Look-Alike, Sound-Alike Medication Perioperative Incidents in a Regional Australian Hospital: Assessment using a Novel Medication Safety Culture Assessment Tool.
Background: Medication safety remains a global concern, with governments and organisations striving to mitigate preventable patient harm across healthcare systems. Look-alike, Sound -alike medications incidents and the safety culture are widely acknowledged as a contributor to medication errors, particularly within the high-risk perioperative environment. The Medication Safety Culture Indicator Matrix is a novel tool developed by the Canadian Institute for Safe Medication Practices to assess the maturity of the medication safety culture. This study aims to delineate Look-Alike Sound-Alike (LASA) medication incidents reported in the pharmacy and perioperative settings of an Australian hospital and assess the maturity of the medication safety culture.
Methods: The study setting is within a large regional hospital in Australia, servicing both adult and paediatric populations. Medication incidents from 1st April 2018 to 1st April 2023 were retrospectively gathered from the Clinical Incident Management System, Riskman®. Data and statistical analyses were carried out using Microsoft Excel®. The necessary approvals were secured from the Heath Service Human Research and Ethics Committee.
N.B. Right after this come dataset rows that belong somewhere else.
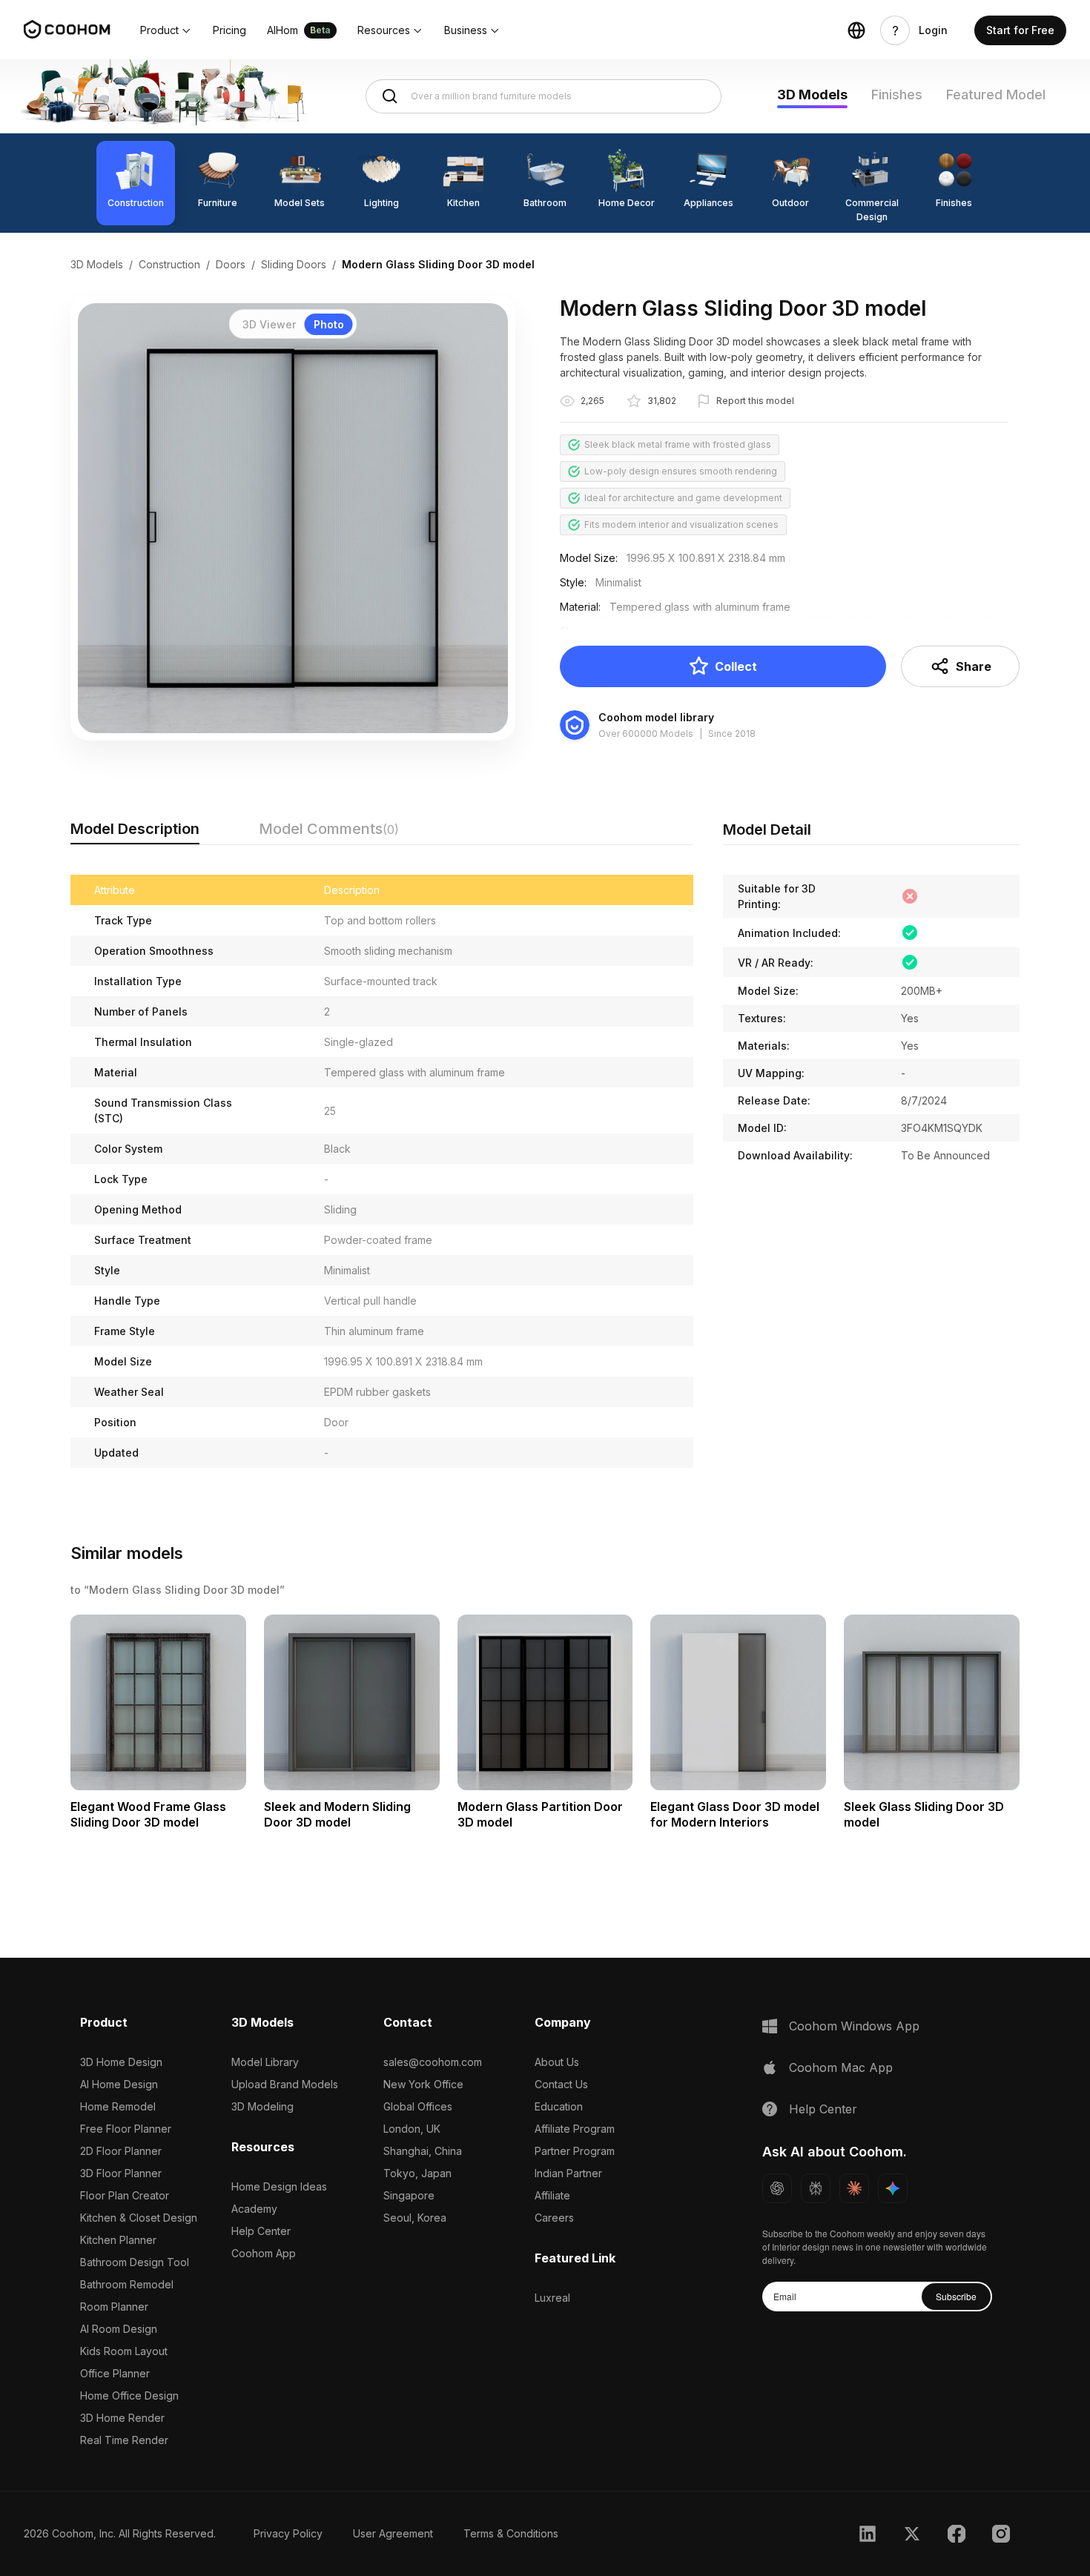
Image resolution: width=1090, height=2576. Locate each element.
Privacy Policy (288, 2533)
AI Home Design (119, 2084)
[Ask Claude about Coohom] (854, 2188)
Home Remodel (118, 2106)
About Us (557, 2062)
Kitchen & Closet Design (138, 2217)
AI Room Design (118, 2328)
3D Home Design (121, 2062)
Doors (230, 264)
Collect (736, 666)
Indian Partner (568, 2173)
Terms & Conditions (510, 2533)
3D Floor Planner (121, 2173)
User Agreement (393, 2533)
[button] (166, 30)
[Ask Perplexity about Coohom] (815, 2188)
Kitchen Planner (118, 2240)
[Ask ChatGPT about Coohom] (777, 2188)
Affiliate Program (575, 2128)
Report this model (755, 400)
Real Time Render (124, 2440)
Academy (254, 2208)
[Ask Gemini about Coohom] (893, 2188)
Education (559, 2106)
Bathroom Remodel (127, 2284)
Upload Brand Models (284, 2084)
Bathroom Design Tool (134, 2262)
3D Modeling (262, 2106)
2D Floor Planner (121, 2151)
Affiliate (552, 2195)
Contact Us (561, 2084)
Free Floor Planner (125, 2128)
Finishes (896, 94)
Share (973, 666)
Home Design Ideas (279, 2186)
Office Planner (115, 2373)
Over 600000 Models (645, 733)
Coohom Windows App (854, 2026)
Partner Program (575, 2151)
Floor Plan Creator (124, 2195)
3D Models (812, 94)
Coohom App (263, 2253)
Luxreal (552, 2297)
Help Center (261, 2231)
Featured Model (996, 94)
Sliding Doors (293, 264)
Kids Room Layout (124, 2351)
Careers (554, 2217)
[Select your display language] (856, 30)
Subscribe (956, 2296)
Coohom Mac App (841, 2067)
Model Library (265, 2062)
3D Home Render (122, 2417)
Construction (169, 264)
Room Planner (114, 2306)
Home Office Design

Results: During the five-year period, a total of 246 (4.1%) of the 6,002 medication incidents within the health service were identified as meeting the inclusion criteria. Of the 246 medication incidents, 63.0% were identified from the Pharmacy Department, while 22.0% and 15.0% were from the Post Anaesthetic Care Unit and Anaesthetics Department respectively. The most frequently reported incident classification in both the Anaesthetics Department and Post Anaesthetic Care Unit was 'incorrect dose', followed by 'incorrect medication'. Throughout the five-year period, 46 (18.7%) of the 246 medication incidents were attributed to Look-Alike, Sound -Alike sources of error, predominantly identified in the Pharmacy Department (73.9%), followed by the Anaesthetics Department (17.4%) and the Post Anaesthetic Care Unit (8.7%). High-risk medications were most frequently reported to the Anaesthetics Department. Packaging (packaging alone, naming and packaging and syringe swaps) was determined to be a contributing factor in 30 (65.2%) of the 46 LASA medication incidents. Medication Safety Culture Indicator Matrix assessment revealed a reactive medication safety culture. Additionally, the medication incident report documentation was found to be mostly complete or semi-complete.
Conclusions: Our analysis delineated medication incidents occurring across the entire medication management cycle and identified incidents related to LASA medications as a contributor to medication incidents across these clinical settings. This novel medication safety culture tool assessment highlighted opportunities for improvement with clinical incident documentation.